READING PASSAGE section start

One Flew Over the Cuckoo’s Nest – Review by Tom Nissley

An amazing production of Dale Wasserman’s play about the mistreatments of Mental Health in the mid twentieth century is waiting for you at Playhouse on Park. Beautifully directed by Ezra Barnes, with an ensemble cast that maintains each character within the whole, the play takes place within a men’s ward in a state-run Psychiatric Hospital somewhere in the Northwest.

Behavior in the ward is set by a series of rules. A pompous matriarchal Nurse Ratched (Patricia Randell) sets the rules and presides over short bursts of group therapy which all end with her approval or dis-approval of each patient’s responses. She also directs the movements of all the staff, including the Doctor (David Sirois), the Aides (Justin Henry, Lance Williams, and Andrew R Cooksey, Jr.), and her assistant Nurse Flinn (Katya Collazo). We know from moment one that she discounts the staff and the patients and does not listen to any voice but her own.

The rules get aborted, however, when Randle Patrick McMurphy (Wayne Willinger) is committed into the hospital ward as a by-product of a criminal offense. [Most of the men in the ward are self-entered; I.e. not committed]. McMurphy is loud, independent, and rebellious. Most of the “rules” just inspire him to formulate a Plan B. He jostles the others to have more fun, to gamble on the side, to vote for a chance to watch the World Series, and to be independent thinkers. He promises that he will throw a party for them all.

READING PASSAGE section end
STORED DATA section start

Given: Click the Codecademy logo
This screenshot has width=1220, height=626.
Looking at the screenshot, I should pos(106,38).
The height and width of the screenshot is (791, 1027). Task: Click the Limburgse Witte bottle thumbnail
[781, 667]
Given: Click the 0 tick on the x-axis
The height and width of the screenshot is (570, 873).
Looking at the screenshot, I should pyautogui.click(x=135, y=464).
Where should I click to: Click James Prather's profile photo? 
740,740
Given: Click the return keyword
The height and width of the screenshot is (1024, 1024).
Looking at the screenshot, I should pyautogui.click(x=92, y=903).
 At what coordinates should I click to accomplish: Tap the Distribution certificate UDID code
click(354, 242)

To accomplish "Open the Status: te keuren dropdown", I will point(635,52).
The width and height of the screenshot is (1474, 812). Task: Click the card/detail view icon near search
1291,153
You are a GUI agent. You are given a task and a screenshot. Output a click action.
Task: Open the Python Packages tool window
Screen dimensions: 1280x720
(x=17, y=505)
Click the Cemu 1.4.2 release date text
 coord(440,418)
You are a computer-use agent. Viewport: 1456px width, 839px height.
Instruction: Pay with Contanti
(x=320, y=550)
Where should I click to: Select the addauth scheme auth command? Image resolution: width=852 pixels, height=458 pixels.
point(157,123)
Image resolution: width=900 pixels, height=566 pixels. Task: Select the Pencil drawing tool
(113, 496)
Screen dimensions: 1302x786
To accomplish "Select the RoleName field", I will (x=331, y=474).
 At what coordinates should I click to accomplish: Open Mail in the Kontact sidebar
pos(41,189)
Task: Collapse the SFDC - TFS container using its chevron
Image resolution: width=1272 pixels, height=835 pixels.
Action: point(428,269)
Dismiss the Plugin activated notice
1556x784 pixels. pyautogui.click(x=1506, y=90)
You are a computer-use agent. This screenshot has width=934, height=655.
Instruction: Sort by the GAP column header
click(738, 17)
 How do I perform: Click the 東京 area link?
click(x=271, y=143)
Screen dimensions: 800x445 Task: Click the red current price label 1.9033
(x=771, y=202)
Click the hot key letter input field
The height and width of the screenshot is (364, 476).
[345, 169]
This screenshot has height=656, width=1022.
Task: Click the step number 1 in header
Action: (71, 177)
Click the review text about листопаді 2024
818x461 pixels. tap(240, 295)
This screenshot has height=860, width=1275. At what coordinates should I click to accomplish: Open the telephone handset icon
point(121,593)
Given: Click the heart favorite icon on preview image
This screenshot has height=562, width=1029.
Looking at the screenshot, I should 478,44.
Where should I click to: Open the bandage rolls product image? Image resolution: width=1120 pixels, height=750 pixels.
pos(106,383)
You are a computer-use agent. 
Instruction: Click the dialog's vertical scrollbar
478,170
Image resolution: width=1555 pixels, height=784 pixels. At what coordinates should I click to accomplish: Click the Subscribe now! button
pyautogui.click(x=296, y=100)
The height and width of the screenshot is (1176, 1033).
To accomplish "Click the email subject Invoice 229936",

STORED DATA section end

### PROBLEMS AND TASKS
1. Do these statements agree with the play review? Answer yes or no for each, and quote the review's deciding words. (a) Ezra Barnes directed the production. (b) Most of the men in the ward were committed to the hospital. (c) Nurse Ratched listens to the staff and the patients.
2. Proceed with the review of One Flew Over the Cuckoo's Nest, writing on from its final sentence.

### TASK-BY-TASK RESULTS
1.
(a) Yes: "Beautifully directed by Ezra Barnes"
(b) No: "Most of the men in the ward are self-entered; I.e. not committed"
(c) No: "she discounts the staff and the patients and does not listen to any voice but her own"

2.
The other men (Adam Kee, Alex Rafala, Rick Malone, John Ramaine, Harrison Greene, Ben McLaughlin) easily respond to McMurphy’s inspiration. That is especially true for Chief Bromden (Santos), a large (!) native-American Columbian Indian who has kept so quiet in the ward that everyone has assumed that he is deaf and dumb. McMurphy gets the big chief to talk and helps him to realize that he is big and strong, unlike his self-image of being too small to get things to change.

In short, McMurphy resets the rules of therapy and helps the men be MEN in charge of their own thoughts and feelings.

When the promised party happens, McMurphy sets up a date with Prostitute Candy Starr (Athena Reddy) for Billy Bibbitt (Rafala) and the two of them go off to Billy’s bed. It is good therapy for young Billy but in the end sets off the sad and powerful conclusion of the drama.

David Lewis set works beautifully, with thanks to Aaron Hochheiser for spectacular lighting and Lucas Clopton for original music and sound. Michelle Sansone’s costumes are appropriate and terrific.

The real impact of this show will bubble up in you a day after you’ve seen it. Thankfully, we’ve come a long way from Nurse Ratched and her ideas of therapy. We look backward to where we never want to be again.